2.2 'Das Präsentierte'

Das Ziel von Inhalt und Objekt ist es, „das Präsentierte in einem Sinne, wo es den Inhalt bedeutet, von dem Präsentierten in dem anderen Sinne, wo es zur Bezeichnung des Objekts verwendet wird, zu unterscheiden“(Twardowski 1894, 4). Die Hauptthese lautet, dass in jedem mentalen Akt ein Inhalt und ein Objekt unterschieden werden müssen. Diese Unterscheidung ermöglicht es Twardowski, dies zu verdeutlichen

Twardowskis These:

Jedes mentale Phänomen hat einen Inhalt und ein Objekt und ist auf sein Objekt gerichtet, nicht auf seinen Inhalt.

Auf der Grundlage der Unterscheidung zwischen Inhalt und Objekt ist Twardowski wiederum in der Lage, Brentanos Begriff des "immanenten Objekts" in einer Präsentation zu verdeutlichen, indem er ihn mit dem Begriff des Inhalts identifiziert, und Brentanos Begriff des "Objekts von" eine Präsentation 'durch Identifizieren mit dem Begriff des Objekts.

Die Unterscheidung zwischen Inhalt und Gegenstand einer Präsentation beruht auf einem psychologischen oder epistemischen Unterschied, der grob gesagt das mentale Gegenstück zu Freges Unterscheidung zwischen Sinn und Bezug ist.

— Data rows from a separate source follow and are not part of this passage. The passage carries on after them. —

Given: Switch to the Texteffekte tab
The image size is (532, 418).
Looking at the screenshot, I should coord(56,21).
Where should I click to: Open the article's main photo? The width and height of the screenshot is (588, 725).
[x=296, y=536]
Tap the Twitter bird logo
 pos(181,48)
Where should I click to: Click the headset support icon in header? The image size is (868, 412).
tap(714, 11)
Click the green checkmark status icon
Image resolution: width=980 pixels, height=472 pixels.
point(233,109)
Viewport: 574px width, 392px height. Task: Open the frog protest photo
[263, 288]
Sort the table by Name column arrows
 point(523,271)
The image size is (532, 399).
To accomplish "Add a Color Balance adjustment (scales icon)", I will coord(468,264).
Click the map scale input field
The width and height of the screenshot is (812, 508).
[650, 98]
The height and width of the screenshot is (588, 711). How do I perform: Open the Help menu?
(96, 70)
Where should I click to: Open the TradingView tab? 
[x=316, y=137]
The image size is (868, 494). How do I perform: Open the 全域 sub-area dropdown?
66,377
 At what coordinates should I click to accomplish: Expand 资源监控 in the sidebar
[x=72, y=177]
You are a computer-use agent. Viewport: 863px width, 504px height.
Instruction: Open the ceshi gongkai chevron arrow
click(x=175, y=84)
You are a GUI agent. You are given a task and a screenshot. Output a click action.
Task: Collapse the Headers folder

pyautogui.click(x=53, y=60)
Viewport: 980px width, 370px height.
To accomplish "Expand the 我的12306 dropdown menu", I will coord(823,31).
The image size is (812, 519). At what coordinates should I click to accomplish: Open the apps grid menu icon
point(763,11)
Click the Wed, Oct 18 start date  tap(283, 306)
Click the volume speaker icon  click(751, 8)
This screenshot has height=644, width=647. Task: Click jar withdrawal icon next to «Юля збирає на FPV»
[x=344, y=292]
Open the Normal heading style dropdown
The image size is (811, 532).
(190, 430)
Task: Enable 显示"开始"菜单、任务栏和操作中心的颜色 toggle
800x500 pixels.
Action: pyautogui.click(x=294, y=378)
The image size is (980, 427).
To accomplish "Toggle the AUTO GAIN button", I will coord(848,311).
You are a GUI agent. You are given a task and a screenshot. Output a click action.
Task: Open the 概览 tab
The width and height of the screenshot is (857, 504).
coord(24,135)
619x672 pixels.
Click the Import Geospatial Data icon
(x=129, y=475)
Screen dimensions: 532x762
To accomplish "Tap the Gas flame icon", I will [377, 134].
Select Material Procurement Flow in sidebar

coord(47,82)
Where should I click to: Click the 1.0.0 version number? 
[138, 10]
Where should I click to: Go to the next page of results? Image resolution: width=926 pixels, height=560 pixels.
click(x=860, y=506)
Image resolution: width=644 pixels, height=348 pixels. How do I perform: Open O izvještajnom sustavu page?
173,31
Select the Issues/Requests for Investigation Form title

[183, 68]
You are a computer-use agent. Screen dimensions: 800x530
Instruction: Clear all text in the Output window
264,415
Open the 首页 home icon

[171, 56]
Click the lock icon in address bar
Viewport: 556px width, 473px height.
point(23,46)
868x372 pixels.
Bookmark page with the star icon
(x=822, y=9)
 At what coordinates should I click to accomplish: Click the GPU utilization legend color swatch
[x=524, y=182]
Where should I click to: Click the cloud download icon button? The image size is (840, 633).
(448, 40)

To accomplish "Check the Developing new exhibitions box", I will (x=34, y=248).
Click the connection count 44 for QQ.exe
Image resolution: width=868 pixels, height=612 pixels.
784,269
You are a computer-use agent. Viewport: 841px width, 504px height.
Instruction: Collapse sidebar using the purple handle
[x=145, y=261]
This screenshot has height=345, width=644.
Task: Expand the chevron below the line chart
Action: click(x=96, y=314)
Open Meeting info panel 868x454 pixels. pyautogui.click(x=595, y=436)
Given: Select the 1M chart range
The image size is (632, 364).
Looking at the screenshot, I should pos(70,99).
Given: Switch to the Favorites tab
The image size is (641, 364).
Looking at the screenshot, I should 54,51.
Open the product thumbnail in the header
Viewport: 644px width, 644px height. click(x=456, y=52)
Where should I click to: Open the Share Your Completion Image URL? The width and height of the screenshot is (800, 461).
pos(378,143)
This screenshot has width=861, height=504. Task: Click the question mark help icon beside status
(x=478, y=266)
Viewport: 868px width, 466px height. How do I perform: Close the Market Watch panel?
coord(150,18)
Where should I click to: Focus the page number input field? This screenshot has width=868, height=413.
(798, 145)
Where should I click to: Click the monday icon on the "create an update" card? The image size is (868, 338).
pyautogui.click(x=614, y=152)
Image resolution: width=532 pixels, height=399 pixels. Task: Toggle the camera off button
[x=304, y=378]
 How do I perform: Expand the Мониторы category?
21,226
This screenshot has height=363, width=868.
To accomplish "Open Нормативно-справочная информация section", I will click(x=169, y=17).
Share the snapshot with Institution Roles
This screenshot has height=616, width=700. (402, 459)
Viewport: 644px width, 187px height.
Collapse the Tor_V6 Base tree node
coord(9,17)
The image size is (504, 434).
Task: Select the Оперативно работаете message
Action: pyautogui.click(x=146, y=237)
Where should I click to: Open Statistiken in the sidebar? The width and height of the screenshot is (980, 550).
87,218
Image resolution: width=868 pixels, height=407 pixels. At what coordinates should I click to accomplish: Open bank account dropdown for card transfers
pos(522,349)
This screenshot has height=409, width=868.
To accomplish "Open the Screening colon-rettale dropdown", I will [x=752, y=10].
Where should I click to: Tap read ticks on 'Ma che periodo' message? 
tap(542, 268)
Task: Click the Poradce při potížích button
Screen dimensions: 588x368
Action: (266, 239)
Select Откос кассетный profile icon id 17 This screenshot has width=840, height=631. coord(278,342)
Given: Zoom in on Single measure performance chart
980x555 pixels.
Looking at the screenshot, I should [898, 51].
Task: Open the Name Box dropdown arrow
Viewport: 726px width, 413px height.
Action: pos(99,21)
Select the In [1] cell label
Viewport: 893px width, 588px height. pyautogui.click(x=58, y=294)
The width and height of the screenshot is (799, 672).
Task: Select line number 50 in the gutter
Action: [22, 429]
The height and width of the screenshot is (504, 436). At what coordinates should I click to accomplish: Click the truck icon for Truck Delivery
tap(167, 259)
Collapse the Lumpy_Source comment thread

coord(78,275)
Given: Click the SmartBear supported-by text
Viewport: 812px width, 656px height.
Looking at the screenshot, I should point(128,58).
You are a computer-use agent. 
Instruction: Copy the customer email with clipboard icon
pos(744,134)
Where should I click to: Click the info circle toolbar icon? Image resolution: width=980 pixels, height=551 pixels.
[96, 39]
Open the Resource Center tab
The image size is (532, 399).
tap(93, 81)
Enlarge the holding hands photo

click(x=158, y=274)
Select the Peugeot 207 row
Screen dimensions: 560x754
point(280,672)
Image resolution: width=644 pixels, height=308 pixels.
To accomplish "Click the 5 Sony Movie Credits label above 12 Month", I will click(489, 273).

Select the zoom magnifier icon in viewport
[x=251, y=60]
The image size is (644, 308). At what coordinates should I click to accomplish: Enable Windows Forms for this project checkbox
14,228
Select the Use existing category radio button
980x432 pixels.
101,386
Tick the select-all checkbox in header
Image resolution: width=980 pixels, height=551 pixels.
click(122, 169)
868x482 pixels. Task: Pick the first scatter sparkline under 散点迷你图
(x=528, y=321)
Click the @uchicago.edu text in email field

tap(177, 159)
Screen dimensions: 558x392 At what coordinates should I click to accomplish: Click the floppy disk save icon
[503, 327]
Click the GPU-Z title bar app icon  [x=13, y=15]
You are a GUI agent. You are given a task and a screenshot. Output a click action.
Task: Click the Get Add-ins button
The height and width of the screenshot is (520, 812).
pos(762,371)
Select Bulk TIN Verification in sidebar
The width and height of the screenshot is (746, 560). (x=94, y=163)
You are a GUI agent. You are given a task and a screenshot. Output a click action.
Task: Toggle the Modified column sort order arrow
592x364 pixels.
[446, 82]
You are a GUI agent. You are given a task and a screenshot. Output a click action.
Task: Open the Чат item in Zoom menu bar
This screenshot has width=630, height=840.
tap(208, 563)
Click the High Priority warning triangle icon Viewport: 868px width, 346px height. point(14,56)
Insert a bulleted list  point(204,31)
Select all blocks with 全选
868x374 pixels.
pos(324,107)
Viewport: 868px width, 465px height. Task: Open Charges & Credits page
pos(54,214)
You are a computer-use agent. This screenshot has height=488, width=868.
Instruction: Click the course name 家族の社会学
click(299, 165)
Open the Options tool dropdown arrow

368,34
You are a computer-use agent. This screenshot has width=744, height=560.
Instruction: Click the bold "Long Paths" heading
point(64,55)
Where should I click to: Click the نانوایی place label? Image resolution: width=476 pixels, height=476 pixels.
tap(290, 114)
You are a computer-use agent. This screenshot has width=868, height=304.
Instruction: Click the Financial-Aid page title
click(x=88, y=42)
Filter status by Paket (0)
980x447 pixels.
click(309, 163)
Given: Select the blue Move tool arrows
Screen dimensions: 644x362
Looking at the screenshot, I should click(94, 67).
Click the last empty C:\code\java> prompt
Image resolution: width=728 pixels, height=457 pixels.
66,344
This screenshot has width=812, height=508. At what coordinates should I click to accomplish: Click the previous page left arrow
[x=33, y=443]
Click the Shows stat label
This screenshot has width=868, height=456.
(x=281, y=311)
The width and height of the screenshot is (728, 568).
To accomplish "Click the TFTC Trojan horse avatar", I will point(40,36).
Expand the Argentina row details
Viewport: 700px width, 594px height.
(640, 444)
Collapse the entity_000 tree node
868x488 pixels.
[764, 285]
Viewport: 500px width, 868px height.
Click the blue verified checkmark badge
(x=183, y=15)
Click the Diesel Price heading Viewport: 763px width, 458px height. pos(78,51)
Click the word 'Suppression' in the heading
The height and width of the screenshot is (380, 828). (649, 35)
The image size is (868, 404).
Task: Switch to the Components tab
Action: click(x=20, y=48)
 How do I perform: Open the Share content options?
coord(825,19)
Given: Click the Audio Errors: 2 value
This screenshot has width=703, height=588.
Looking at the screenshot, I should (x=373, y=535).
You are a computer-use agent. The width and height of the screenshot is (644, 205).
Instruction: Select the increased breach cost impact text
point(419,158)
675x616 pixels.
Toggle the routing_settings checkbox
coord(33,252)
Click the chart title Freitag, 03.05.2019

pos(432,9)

Das Objekt einer Präsentation, sagt Twardowski unter Verwendung der Zimmermann-Terminologie, ist das, was in einer Präsentation präsentiert wird; Der Inhalt ist der, durch den das Objekt präsentiert wird. Ein wichtiges Argument, das Twardowski für diese Unterscheidung vorbringt - und das die Analogie zu Freges Unterscheidung verstärkt -, ist, dass wir dasselbe Objekt auf zwei verschiedene Arten präsentieren können, indem wir zwei Präsentationen mit demselben Objekt, aber mit unterschiedlichem Inhalt haben. Twardowski nennt solche Präsentationen Wechselvorstellungen. Die Darstellung des römischen Juvavum und die Darstellung des Geburtsortes Mozarts haben das gleiche Ziel, Salzburg; Ihr Inhalt unterscheidet sich jedoch. Um eine grobe Analogie zu bieten, stellen Sie sich einen Pfeil vor, der auf ein Objekt zeigt: Das Objekt ist das, worauf der Pfeil zeigt, der Inhalt ist das, was der Pfeil zum Pfeil macht, dh es ist auf dieses Objekt gerichtet und nicht zum anderen. Die Handlung ist nur das "Hinrichten" des Pfeils. Austauschbare Präsentationen sind wie zwei Pfeile, die auf dasselbe Objekt zeigen. Die Handlung ist nur das "Hinrichten" des Pfeils. Austauschbare Präsentationen sind wie zwei Pfeile, die auf dasselbe Objekt zeigen. Die Handlung ist nur das "Hinrichten" des Pfeils. Austauschbare Präsentationen sind wie zwei Pfeile, die auf dasselbe Objekt zeigen.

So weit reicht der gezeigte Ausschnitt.